Rafael Behr uses the ongoing Rennard imbroglio as a jumping off point for some broader points about the positioning of the Liberal Democrats in a post today at the New Statesman.
He argues that:
Clegg’s office has a clear enough sense of where they think he and the party can stand on the political spectrum … There is, in theory, a gap in the political market – a Blair-shaped hole – for third-way candidates who combine economic rigour with a social conscience.
But to fill that gap the Lib Dems must above all look like a serious political outfit. The pitch is non-ideological and pragmatic … They are offering themselves as the moderate technocrats who aren’t afraid of compromise and keep Westminster grounded and centred. You aren’t necessarily expected to like the Lib Dems anymore, but … you are supposed to think it worthwhile having them around in government.

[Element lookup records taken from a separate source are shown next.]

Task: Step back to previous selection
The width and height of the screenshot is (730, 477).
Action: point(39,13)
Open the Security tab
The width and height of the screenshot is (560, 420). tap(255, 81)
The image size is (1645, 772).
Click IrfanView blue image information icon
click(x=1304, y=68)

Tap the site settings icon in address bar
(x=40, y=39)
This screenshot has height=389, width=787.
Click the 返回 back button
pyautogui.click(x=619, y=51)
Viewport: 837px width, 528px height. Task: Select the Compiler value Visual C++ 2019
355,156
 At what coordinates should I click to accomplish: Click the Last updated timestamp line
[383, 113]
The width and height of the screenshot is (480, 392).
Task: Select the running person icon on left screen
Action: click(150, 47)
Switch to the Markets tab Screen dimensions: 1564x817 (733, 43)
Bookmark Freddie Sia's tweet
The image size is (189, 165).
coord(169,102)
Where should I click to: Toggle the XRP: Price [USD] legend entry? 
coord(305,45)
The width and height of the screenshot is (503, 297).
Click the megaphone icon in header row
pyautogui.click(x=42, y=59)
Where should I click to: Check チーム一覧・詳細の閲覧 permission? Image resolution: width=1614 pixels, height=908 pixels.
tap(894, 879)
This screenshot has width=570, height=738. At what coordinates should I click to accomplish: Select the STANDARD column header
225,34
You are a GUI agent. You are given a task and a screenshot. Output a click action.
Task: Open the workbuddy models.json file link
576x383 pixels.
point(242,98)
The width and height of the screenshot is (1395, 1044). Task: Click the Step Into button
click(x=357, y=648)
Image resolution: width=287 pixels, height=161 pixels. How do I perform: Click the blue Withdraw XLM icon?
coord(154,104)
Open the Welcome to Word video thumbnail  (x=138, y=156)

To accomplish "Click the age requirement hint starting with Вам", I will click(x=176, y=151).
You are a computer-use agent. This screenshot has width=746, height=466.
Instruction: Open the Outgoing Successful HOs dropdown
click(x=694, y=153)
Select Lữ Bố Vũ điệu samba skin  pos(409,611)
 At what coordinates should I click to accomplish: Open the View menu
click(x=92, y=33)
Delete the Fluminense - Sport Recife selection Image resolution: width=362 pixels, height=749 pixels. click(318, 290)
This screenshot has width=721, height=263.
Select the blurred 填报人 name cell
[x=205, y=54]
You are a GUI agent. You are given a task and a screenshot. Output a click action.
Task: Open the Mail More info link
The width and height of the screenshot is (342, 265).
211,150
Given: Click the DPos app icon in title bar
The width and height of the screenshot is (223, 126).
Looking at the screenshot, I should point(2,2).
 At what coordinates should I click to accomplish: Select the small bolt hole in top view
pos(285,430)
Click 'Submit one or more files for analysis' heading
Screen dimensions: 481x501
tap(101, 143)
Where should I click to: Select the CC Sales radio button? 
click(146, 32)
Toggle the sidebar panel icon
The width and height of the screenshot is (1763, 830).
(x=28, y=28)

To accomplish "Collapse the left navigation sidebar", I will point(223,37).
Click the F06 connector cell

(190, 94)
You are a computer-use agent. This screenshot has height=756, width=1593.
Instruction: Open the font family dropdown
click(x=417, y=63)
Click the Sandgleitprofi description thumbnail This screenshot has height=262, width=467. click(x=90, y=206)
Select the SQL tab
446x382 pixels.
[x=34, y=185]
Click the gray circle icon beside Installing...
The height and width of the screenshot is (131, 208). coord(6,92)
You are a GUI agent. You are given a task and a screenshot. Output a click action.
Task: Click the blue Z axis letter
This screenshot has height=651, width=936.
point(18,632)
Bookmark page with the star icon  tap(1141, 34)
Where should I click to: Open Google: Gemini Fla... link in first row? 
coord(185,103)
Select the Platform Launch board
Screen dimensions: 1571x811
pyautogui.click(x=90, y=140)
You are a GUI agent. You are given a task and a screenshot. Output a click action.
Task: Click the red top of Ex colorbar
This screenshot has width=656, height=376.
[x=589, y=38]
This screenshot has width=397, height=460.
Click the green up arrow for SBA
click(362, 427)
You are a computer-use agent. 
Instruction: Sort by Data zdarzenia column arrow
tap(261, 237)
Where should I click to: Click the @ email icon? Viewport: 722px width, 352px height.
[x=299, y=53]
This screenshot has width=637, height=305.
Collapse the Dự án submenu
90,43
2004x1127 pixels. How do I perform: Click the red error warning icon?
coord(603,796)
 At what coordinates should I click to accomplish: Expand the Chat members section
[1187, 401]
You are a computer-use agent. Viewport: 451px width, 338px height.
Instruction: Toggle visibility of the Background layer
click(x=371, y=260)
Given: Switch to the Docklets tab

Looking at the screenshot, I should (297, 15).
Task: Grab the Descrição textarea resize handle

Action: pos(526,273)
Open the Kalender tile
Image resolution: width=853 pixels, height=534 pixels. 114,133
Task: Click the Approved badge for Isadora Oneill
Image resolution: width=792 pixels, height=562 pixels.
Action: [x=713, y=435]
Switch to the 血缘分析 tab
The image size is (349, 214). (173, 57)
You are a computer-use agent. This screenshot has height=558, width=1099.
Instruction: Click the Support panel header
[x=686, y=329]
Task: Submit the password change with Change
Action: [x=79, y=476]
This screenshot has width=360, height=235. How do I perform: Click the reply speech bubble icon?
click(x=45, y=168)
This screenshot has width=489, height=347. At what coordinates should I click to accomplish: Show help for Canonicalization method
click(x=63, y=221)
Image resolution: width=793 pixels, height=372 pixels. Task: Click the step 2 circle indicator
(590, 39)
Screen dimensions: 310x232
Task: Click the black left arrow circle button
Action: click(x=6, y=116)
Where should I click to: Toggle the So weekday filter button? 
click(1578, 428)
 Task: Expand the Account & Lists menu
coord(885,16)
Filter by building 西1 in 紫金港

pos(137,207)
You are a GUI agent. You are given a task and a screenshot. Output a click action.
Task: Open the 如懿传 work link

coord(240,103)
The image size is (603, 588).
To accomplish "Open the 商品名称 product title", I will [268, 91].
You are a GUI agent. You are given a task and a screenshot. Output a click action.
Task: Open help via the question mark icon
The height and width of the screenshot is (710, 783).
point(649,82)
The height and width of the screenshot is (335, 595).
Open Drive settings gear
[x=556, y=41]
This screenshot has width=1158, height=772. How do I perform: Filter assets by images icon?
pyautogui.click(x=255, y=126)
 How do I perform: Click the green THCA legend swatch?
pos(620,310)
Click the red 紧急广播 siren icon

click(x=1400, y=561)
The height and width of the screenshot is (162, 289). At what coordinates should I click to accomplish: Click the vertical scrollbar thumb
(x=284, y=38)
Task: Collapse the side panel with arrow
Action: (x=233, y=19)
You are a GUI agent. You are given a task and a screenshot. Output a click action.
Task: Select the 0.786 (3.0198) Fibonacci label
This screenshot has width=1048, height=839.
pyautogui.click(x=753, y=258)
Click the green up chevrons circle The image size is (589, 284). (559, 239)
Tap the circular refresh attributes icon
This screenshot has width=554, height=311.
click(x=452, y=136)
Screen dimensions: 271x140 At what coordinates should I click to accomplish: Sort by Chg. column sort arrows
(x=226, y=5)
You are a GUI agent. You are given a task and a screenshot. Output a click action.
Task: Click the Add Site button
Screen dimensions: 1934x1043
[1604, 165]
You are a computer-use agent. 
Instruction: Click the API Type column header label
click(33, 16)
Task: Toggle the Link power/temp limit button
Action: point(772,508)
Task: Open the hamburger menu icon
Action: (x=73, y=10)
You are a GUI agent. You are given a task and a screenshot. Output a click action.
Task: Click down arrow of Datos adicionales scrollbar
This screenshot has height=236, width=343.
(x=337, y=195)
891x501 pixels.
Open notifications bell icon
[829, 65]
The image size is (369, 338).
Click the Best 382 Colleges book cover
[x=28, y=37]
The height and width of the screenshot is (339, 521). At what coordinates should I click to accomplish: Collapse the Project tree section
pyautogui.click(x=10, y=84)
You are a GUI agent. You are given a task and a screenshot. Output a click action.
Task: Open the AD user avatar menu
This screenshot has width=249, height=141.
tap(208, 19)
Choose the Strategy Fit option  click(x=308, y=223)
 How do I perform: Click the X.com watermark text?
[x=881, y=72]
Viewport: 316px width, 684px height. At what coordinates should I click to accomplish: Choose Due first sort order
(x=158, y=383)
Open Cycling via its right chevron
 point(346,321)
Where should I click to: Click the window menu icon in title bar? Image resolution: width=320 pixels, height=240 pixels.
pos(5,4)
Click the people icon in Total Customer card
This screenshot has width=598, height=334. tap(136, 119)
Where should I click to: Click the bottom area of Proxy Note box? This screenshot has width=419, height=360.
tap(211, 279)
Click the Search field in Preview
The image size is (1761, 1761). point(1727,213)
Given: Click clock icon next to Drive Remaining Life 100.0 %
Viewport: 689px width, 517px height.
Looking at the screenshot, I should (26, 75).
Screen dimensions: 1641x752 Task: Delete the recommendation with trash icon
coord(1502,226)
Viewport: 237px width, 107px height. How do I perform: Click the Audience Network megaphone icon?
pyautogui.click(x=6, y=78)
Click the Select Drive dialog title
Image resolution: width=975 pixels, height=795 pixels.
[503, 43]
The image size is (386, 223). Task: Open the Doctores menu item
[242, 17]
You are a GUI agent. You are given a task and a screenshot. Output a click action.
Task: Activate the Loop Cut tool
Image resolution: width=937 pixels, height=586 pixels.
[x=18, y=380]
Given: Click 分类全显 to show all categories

The defining feature of this offer is professionalism and it is the absence of that very quality that stands out from the mess they are in over Lord Rennard. The charges themselves (unproven and denied, it must be said), the original handling of complaints five years ago and the sprawling case study in crisis mismanagement over the past week all conjure up the impression of an organisation staffed with chancers and over-promoted amateurs.
… Lib Dem plans for 2015 are based on the hope that eventually some voters will come to look at their record in office and judge them to have been decent and useful. Yet here they are in a colourful parade of shabby and useless.